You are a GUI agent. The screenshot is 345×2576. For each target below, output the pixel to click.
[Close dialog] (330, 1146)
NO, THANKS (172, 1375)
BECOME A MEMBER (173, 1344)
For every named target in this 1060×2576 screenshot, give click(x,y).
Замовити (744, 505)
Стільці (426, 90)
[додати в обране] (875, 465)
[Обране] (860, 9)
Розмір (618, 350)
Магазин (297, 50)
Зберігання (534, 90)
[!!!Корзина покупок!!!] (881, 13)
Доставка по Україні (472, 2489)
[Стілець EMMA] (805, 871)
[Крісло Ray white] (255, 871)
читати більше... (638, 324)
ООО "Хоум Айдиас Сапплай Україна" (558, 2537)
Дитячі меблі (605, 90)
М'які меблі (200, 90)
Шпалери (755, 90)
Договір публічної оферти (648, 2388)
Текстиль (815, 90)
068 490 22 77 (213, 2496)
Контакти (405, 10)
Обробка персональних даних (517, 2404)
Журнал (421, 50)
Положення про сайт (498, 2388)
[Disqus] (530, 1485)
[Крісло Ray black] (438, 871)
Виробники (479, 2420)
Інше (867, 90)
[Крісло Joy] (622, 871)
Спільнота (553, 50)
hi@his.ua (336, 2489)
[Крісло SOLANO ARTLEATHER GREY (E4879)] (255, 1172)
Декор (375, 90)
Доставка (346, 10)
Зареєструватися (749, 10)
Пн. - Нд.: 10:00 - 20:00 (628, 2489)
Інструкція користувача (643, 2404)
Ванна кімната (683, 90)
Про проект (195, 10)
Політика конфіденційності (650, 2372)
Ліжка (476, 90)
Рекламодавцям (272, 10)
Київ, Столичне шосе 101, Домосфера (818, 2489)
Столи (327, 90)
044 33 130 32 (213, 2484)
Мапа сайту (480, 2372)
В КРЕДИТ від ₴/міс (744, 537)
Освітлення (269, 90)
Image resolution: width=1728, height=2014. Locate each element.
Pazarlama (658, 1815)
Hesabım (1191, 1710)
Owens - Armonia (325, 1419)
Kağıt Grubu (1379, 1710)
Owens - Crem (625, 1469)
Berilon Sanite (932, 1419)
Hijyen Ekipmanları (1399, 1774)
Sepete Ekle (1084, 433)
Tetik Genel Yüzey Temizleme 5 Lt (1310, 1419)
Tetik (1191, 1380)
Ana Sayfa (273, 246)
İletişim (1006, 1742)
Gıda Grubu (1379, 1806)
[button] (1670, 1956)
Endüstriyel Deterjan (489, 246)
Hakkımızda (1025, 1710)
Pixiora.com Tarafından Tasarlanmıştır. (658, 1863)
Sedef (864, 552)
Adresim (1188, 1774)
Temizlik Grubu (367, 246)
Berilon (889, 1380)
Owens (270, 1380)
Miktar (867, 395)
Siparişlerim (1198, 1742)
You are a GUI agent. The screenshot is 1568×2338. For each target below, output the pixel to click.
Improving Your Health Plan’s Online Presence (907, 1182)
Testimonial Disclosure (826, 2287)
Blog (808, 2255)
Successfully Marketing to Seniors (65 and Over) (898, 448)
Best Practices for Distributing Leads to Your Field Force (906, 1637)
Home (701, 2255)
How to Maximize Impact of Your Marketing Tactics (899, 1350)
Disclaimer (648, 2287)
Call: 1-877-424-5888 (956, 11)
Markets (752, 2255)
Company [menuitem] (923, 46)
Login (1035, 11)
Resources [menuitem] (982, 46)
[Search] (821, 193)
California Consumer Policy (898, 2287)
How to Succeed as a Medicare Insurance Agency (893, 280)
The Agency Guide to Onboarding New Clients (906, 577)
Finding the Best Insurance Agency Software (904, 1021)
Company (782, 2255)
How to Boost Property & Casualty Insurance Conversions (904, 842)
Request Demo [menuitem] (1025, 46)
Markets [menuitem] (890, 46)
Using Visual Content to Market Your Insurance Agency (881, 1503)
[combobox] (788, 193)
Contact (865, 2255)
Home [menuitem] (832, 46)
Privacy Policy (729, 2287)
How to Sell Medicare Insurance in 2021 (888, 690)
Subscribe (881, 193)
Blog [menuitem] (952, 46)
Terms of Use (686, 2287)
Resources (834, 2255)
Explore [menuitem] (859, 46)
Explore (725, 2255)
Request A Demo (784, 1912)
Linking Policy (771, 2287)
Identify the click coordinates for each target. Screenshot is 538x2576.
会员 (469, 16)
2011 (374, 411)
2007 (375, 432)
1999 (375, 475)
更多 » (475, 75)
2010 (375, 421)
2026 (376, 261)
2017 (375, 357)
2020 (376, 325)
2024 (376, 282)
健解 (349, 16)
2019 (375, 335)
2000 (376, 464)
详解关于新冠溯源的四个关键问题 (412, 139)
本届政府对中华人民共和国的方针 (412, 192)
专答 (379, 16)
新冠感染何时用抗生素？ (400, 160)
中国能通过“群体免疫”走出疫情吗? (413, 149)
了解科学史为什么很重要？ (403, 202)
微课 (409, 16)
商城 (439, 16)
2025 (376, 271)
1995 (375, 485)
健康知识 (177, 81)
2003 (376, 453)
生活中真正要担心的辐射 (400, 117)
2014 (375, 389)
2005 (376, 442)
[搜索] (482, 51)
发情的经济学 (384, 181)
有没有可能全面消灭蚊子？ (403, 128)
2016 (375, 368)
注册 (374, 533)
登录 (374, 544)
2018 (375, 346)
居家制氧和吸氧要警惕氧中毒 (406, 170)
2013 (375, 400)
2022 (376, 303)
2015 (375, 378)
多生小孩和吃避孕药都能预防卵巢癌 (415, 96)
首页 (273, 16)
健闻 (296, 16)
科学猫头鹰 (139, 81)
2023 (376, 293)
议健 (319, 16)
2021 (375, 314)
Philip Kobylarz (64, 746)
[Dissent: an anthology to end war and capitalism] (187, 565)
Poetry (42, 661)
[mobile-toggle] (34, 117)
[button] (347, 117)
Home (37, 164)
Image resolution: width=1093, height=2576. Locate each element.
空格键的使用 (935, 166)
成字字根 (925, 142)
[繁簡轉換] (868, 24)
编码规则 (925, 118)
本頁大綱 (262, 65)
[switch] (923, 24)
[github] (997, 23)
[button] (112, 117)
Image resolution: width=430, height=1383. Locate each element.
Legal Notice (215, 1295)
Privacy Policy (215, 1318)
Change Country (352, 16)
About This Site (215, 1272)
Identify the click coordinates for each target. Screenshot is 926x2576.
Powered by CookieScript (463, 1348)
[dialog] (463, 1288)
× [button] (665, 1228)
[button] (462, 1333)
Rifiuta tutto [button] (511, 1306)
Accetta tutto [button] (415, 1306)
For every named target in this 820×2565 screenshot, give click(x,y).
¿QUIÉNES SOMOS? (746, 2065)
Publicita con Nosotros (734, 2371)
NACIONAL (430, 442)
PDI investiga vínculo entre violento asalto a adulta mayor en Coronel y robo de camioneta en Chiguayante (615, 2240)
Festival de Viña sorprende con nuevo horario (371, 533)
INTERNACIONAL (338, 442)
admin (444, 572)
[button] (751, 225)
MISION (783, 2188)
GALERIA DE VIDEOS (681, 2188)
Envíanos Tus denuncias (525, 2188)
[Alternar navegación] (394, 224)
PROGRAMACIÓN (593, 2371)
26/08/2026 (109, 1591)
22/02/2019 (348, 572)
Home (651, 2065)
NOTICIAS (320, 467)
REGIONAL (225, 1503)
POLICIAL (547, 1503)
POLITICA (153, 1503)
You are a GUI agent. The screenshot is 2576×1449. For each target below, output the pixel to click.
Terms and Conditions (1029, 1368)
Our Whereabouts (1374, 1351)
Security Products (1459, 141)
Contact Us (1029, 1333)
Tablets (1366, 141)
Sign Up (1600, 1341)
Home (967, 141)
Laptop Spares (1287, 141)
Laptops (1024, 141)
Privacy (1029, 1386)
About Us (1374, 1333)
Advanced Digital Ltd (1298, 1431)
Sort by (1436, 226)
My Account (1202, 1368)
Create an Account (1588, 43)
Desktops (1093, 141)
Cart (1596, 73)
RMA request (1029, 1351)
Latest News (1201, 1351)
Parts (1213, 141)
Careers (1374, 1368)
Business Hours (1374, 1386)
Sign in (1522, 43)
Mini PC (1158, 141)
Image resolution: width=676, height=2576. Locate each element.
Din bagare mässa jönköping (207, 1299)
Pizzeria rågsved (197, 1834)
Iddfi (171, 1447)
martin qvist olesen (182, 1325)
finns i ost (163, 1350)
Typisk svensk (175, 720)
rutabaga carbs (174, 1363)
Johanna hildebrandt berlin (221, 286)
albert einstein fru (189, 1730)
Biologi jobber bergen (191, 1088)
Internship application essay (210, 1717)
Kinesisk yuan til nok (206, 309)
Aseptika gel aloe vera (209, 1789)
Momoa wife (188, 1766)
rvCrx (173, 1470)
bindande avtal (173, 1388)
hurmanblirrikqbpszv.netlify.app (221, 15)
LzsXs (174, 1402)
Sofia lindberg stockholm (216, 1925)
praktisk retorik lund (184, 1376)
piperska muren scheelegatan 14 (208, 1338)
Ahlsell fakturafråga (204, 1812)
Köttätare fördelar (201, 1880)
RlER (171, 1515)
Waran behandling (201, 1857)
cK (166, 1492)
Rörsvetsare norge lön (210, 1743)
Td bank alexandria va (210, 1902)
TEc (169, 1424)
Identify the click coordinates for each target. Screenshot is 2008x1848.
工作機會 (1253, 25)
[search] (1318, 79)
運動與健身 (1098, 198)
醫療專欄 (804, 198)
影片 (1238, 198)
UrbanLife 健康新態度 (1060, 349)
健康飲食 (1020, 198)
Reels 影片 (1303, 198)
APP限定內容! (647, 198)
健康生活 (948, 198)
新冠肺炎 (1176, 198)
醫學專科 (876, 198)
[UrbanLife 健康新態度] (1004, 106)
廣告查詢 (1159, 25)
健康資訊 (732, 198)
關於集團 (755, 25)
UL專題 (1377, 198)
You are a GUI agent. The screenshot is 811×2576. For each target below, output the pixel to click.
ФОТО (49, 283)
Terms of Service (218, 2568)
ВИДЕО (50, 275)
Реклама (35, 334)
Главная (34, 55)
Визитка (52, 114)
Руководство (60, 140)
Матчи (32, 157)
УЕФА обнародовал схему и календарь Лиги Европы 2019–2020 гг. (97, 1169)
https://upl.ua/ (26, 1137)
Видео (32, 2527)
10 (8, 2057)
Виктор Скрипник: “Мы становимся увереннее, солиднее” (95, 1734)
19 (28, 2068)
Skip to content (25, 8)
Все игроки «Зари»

# # # # # # #

- [Work task]:
What you should output is every line of the records above, from the first through the line containing "Доставка по Україні (472, 2489)", unchanged.

- [Reply to the task]:
You are a GUI agent. The screenshot is 345×2576. For each target below, output the pixel to click.
[Close dialog] (330, 1146)
NO, THANKS (172, 1375)
BECOME A MEMBER (173, 1344)
For every named target in this 1060×2576 screenshot, give click(x,y).
Замовити (744, 505)
Стільці (426, 90)
[додати в обране] (875, 465)
[Обране] (860, 9)
Розмір (618, 350)
Магазин (297, 50)
Зберігання (534, 90)
[!!!Корзина покупок!!!] (881, 13)
Доставка по Україні (472, 2489)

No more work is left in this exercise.